How are you supposed to keep up with all this constant change?  More emails flooding your inbox every time someone you’ve never heard of changes teams?  Org charts that show management hierarchies without corresponding project information?

How do we measure time, measure success and failure, how do we measure growth and progress or lack thereof in such a world?  It’s the middle of the 2012 2nd quarter – are things as they should be?  Better?  Worse?  Better or worse than what, than when?  Friends and mentors who have taught and trained me have left and continue to leave, and new employees I teach and train continue to come.  Who’s going to stay?  Who’ll leave soon?  Who will be working on what, and what will my relationship with them be?  What will I be working on?  What’s more important, less important?  When is something complete, when is there something to call a success?  When is something a failure and not just a mistake or setback or delay?

What are the answers to these questions?  Are there answers?  When will I start figuring them out, and who will help get me there?  How will it happen?  When will it end, and how will I  know?

Tuesday, May 15, 2012

Primary day

Hello on the evening of Nebraska's Democratic and Republican primaries.  And aren't they exciting, with Pres. Obama being unopposed and Gov.

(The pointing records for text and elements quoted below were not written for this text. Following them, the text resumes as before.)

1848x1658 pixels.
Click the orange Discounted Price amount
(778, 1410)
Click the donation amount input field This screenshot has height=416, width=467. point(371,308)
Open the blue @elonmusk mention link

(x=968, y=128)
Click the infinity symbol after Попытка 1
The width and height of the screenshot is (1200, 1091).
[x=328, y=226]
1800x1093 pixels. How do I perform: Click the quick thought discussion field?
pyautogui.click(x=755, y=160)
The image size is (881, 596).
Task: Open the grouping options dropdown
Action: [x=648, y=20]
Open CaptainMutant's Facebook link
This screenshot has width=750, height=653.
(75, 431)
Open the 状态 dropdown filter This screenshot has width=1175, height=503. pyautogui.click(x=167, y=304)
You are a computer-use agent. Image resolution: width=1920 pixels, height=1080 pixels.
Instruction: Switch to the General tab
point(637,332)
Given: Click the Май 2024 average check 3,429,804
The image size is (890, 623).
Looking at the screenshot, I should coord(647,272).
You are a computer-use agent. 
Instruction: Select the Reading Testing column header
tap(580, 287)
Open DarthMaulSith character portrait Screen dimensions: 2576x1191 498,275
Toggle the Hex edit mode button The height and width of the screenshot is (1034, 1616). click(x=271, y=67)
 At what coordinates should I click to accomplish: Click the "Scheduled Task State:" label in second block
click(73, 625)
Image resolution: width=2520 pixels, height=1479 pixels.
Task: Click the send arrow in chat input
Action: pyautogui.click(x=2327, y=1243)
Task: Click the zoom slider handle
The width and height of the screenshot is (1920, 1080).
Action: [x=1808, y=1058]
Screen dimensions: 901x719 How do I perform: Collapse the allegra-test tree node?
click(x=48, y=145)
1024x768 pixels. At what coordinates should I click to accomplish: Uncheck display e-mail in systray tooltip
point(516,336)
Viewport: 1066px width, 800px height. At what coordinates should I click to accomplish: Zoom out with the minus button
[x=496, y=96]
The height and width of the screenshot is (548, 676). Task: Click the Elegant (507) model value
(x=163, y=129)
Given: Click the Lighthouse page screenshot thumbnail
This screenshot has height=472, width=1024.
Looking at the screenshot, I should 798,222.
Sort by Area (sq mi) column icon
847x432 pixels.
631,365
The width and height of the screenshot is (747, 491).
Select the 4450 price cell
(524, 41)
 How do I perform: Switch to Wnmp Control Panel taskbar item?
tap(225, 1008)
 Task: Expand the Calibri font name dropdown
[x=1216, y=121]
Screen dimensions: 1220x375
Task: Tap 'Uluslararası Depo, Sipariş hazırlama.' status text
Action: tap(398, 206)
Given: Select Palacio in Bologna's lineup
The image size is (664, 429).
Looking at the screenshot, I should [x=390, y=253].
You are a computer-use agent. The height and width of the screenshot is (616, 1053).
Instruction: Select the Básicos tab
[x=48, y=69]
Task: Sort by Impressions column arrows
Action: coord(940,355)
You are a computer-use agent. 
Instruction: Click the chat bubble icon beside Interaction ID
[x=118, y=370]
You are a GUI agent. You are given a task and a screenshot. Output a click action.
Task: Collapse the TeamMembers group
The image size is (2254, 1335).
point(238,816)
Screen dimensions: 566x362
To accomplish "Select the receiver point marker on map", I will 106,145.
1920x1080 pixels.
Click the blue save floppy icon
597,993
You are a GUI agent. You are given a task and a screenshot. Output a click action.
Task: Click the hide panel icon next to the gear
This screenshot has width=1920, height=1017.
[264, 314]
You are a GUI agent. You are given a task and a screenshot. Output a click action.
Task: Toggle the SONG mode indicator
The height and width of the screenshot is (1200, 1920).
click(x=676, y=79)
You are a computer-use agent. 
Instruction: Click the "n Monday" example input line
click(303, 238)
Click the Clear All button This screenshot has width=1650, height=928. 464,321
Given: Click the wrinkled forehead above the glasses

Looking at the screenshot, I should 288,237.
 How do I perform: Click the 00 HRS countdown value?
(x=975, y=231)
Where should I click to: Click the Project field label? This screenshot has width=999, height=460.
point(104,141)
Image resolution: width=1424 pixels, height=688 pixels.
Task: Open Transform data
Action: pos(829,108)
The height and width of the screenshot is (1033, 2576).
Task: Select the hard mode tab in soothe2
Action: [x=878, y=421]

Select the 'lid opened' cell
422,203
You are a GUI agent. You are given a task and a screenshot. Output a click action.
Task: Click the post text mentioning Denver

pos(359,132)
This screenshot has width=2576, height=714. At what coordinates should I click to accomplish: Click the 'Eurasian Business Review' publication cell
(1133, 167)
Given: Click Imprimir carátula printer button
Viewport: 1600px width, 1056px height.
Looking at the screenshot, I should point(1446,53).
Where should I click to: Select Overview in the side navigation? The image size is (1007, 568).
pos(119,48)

Romney running against noone who's still running.  But that's nothing of note.

What's irritated me for a while - and increasingly so - is that primaries are state funded.  Why is this so?  They are purely political functions; they are a mechanism for national (and state and local) political committees to choose who will represent them in the general election.  While personally I appreciate being able to vote for this, I don't understand why my tax dollars are being spent on this.  Each party could put candidates names on pieces of paper and whichever one gets eaten my a donkey or elephant last could be the winner.  What I mean is, how each party determines who will represent them is their own decision.

Further, why does the state have to spend tax-dollars on this process?  I'm not sure how much it costs to hold today's election, but on one side there was an unopposed race and on the other there was a race with only one candidate still running.  Yes, I know the down ballot issues are important, but the only one people really care about was essentially meaningless.

I hate to sound crotchety and say "and another thing," but, my other problem with this involves registering my party affiliation with the state.  Why's it any of their business?  I know that who votes is public record, but why is my party affiliation?  And more importantly, why do I have to tell the state?  How can they tell me I can't vote in either primary?  Can they make other decisions based on my affiliation?  Tax rates?  Unemployment benefits?  Hiring or firing?  Timeliness of EMTs or garbage collection?  I know (well, hope) these decisions aren't being effected by it (and trust in the courts to protect that), but would rather not be required to register my political decisions with the state.

I hope everybody in Arkansas, Kentucky, Texas, California, Montana, New Jersey, New Mexico, South Dakota, and Utah find their primaries more meaningful than I did.  But it's not likely.

Edit: I forgot the last part of my rant.
I have no problem with the state holding elections that are used for primaries.  There are several (mostly unopposed, entirely unimportant) non-partisan elections.  So since the state's already going through the expense of the election, if a party chooses to use it to select their representatives, they can feel free to.
For a fee.
This isn't just a gimmick to help the states balance the budget.  These elections are expensive and are  primarily for the parties' purpose, so let's make them pay for at least part of the expense.  Otherwise privatize the whole partisan part of the election and make each party hold and pay for their own.

Monday, May 7, 2012

Hello world!

Hello, world.  It's bugged me for a while that "hello world" is missing the comma.  Greetings like "hello" are supposed to have a comma after them.
I promise this blog won't be entirely about grammar.  Although it may be a periodic topic.